INDEFATIGABLE READER and autodidact, Samar, the dolefully endearing narrator of Pankaj Mishra's first novel, "gobbles down books without any sense of the larger civilisation that lay behind them". Gauche and vulnerably lonely, in Benares where he studies, he learns from a chance encounter with the works of Edmund Wilson to read great books both for their artistry and for those historical backgrounds they illuminate. Reread under Wilson's phantom tutelage, Flaubert's Sentimental Education yields another dimension: it unveils lives and loves that go nowhere, dreams that self-destruct, "a chilling intimation of the life that lay ahead".
Samar identifies with the novel's protagonist; he also, in one of Mishra's neat cultural conflations, recognises in Flaubert's bleak vision the fatalism of the Hindu philosophy embodied in the sacred river city. Caught in an elliptical relationship with Rajesh, a shady student demagogue with whom he shares little more than the burden of their Brahmin-ness, Samar hears him proclaim that our task is to learn to live somewhere in between illusion and the void.
Samar hands Rajesh Flaubert and Wilson. While one experiences in the first person the philosophical lessons of maya and sunyata, the other discovers in Flaubert a bitter portrait of the "self- deception, falsehood, sycophancy and bribery" of his lower-middle- class provincial Indian life.

■ Dataset extract ■
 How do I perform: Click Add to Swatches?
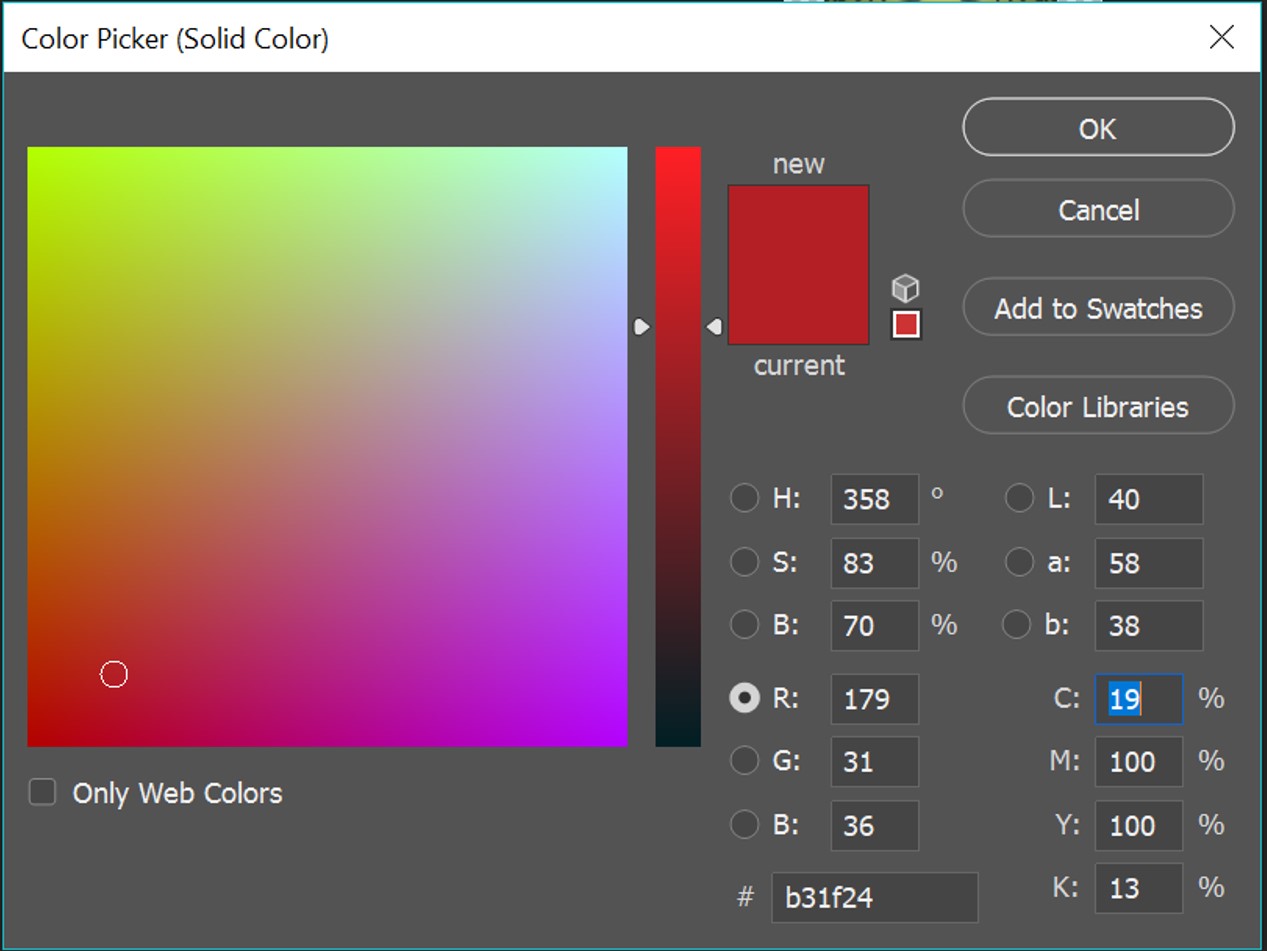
==
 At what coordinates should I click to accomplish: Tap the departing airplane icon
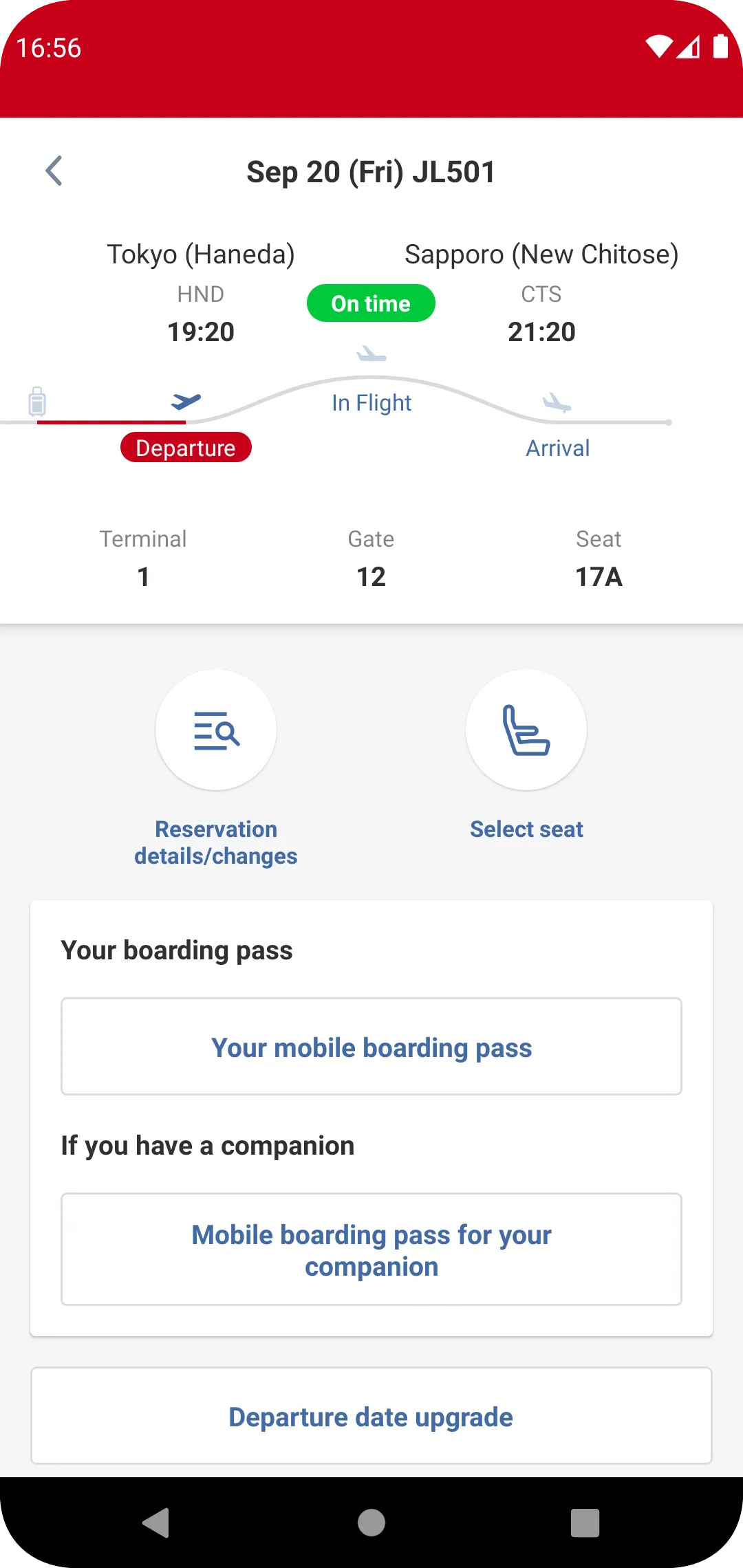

■ Tasks and exercises ■
a) Answer these questions using the review, one per line:
(i) In which city does Samar study?
(ii) What burden does Samar share with Rajesh?
(iii) Which two writers does Samar hand Rajesh?
b) Copy word for word the part of the review starting at "Samar identifies with" and ending at "and the void.".

■ Results of the tasks ■
a)
(i) Benares
(ii) The burden of their Brahmin-ness
(iii) Flaubert and Wilson

b)
Samar identifies with the novel's protagonist; he also, in one of Mishra's neat cultural conflations, recognises in Flaubert's bleak vision the fatalism of the Hindu philosophy embodied in the sacred river city. Caught in an elliptical relationship with Rajesh, a shady student demagogue with whom he shares little more than the burden of their Brahmin-ness, Samar hears him proclaim that our task is to learn to live somewhere in between illusion and the void.